Blog post by guest writer: Nick Butler, Visiting Professor at King’s College London
Anyone looking at the global energy market at the end of 2020 can easily identify the losers from the upheaval of the last year.
The Covid pandemic has cut energy demand, revenues and margins especially for oil and gas. Dividends and investment have been sharply reduced. As a result, thousands of jobs have been lost across the world from Norway to North Dakota. The losers are not limited to the private sector. OPEC revenue is estimated to have halved and many national oil companies are therefore also starved of capital for new projects. Travel and events which normally attract large numbers of people have been hit and the only winners beyond the makers of vaccines would seem to be Zoom and similar communications companies.
At the same time 2020 has seen a surge of political activity around the green agenda. Europe, the UK and even Asian economies such as Korea, China and Japan have embraced emissions reduction targets while the US has elected a new President who believes that action on climate change is a priority.
As a result, for some the events of 2020 seem to mark the passing of the age of hydrocarbons, an inflection point which signals the beginning of the end for the oil industry, the internal combustion engine, and fossil fuel driven power stations.
For others 2020 has been a year of recession which has shaken the industry but not changed the underlying reality. From their perspective the growth in the use of wind and solar will continue but will merely contribute to meeting the ever-increasing global demand. The inexorable forces of population growth and the spread of prosperity especially in Asia are the crucial factors.

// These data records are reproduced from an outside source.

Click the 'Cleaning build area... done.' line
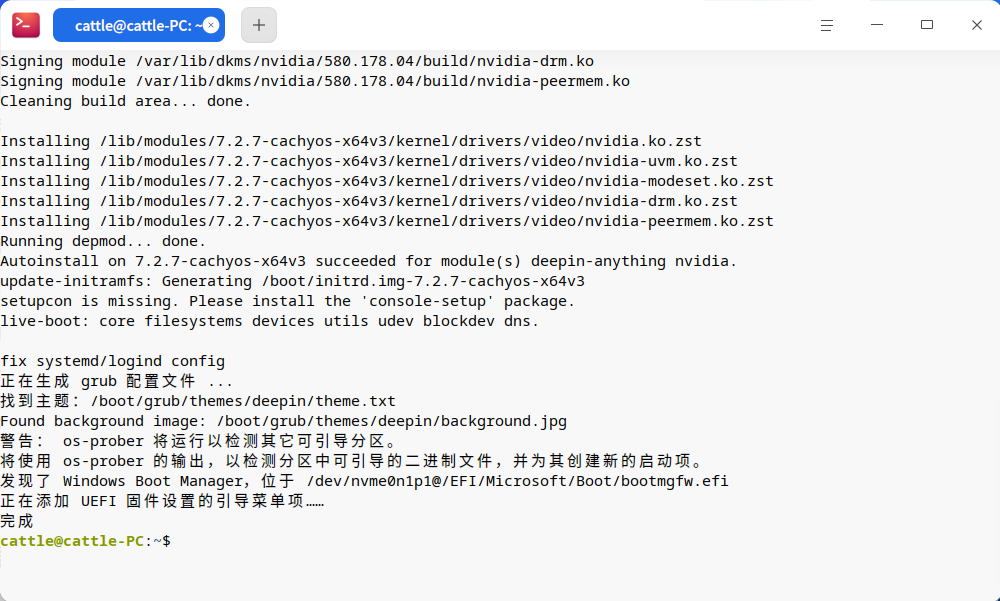Viewport: 1000px width, 601px height. [x=126, y=101]
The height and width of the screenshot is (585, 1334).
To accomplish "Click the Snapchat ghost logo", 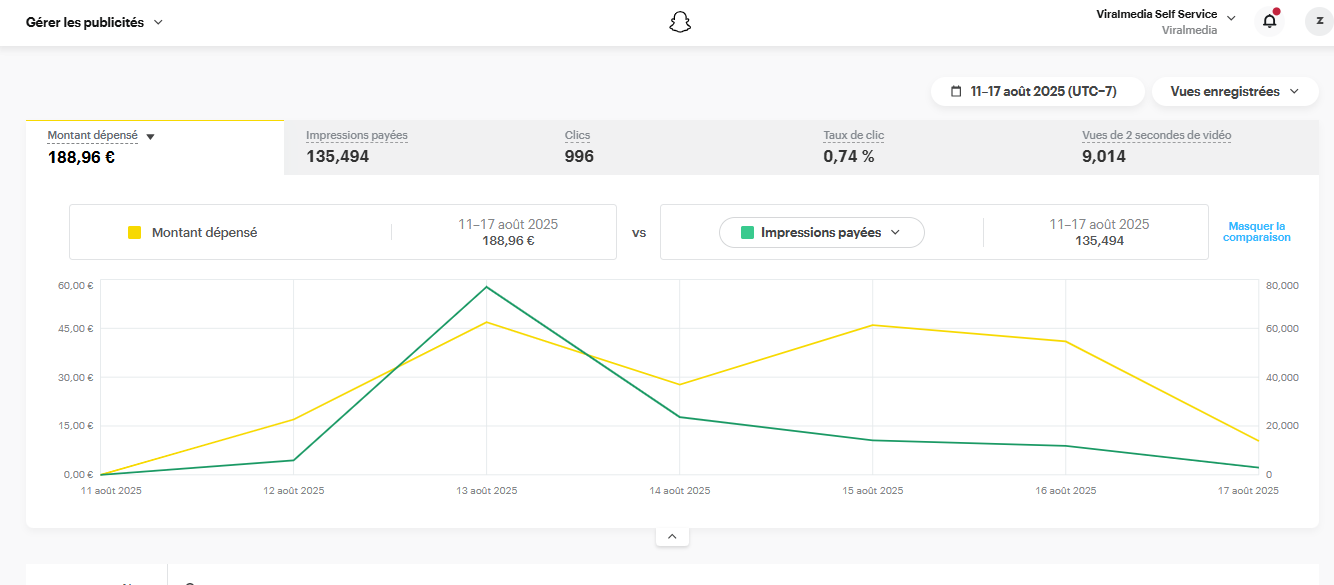I will point(680,22).
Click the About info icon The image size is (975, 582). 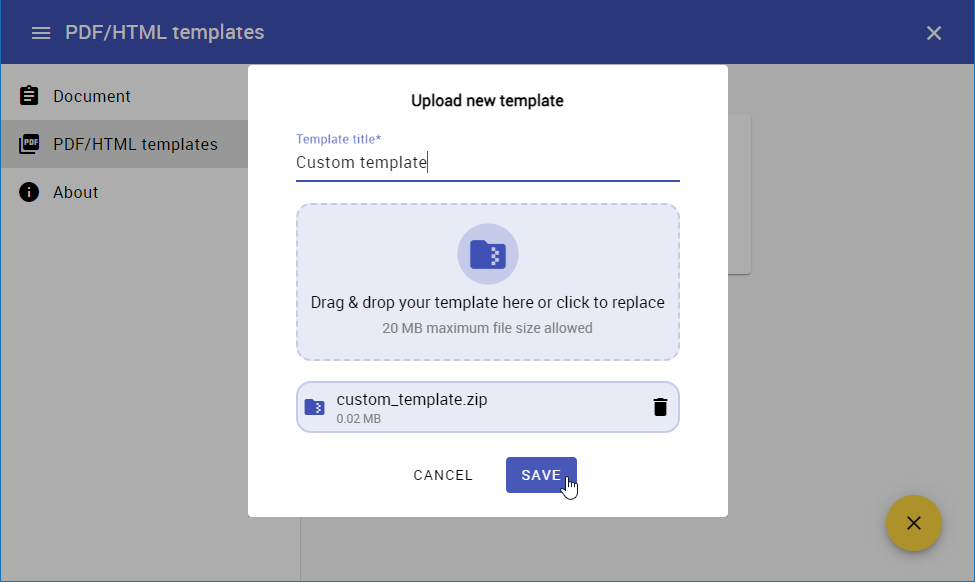[29, 192]
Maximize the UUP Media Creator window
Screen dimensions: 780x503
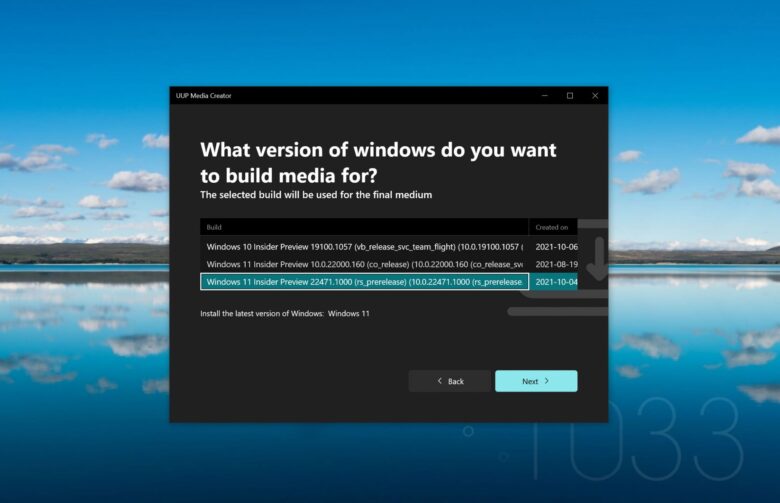570,96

We cannot yet know which of these views is correct. We are still too close to the continuing reality of the pandemic and its economic consequences to assess the lasting impact. The political pledges have been made but have not yet been matched by detailed delivery plans. In five years’ time, will we look back and see Covid and the commitments on climate change as dramatic events which broke up the market structures to which we had become accustomed over the last century? Or will life by then have clicked back into a pattern closely resembling what went before?
If it is too early to make firm judgments in December 2020, another year should give us much greater clarity. On the assumption that the vaccines work and that the pandemic can be controlled 2021 should see a return to normal levels of economic life. Many economic forecasters are predicting a strong revival in the second half of next year.
In twelve months´ time we should have some some strong clues as to which of the alternative views of the future will turn out to be true. Facts are worth more than vague opinions driven by hopes and fears and so here are five points to watch, each of which will be measurable with hard data by December 2021.
- Will the number of SUVs sold across the world during 2021 exceed the number of electric vehicle sales? Light vehicles provide the easiest way of electrifying and therefore decarbonising the transport sector but will consumers choose (or be required by regulation) to make the lower carbon choice?
- Will the number of airline passenger miles flown at the end of next year exceed the level reached in 2019? Has the pandemic reversed the desire for mobility which for the last half century has been driven by rising living standards and increased global business activity?
- Will oil and coal demand by the fourth quarter of 2021 be higher or lower than it was in the same quarter of 2019? Will the economic recovery which should follow the Covid recession be powered by hydrocarbons or not?
- Will the five leading European energy companies (BP, Shell, Equinor, Total and ENI ) will by the end of 2021 be spending more than 20 per cent of their capex on non-hydrocarbon activity? The keenest observers of the underlying trends are the companies – many having come through successive wars and recessions over the last hundred years. If they shift their investment something is really happening.
- Finally, and probably most important of all. Next year the Chinese should publish their 14th five-year economic plan. The point to watch is whether that plan contains a firm commitment to reduce the use of coal in the next five years as a step towards their long-term objective of transforming China to a net zero economy by 2060 which was announced by President Xi earlier this year. What happens in Europe matters, but for the global climate agenda developments in Asia are much more important.
There are numerous other possible indicators but these five represent key steps where data will be readily available and where practical changes could be made. All sit within the range of what is possible. The answers to these questions will show whether the events of 2020 have changed behaviour and whether the commitments to long term targets are really going to backed by substantive action. Of course, these are all partial steps – there can be no instant transformation. But individually and collectively they will offer a clear signal.
Taken together they will show whether the energy market, shaken as it has been, has been stirred to the point of making a dramatic change. In a year’s time I hope to be able to present the answers. In the meantime, thank you for reading these posts and very best wishes to everyone in Norway and across the world for the holiday season and for 2021.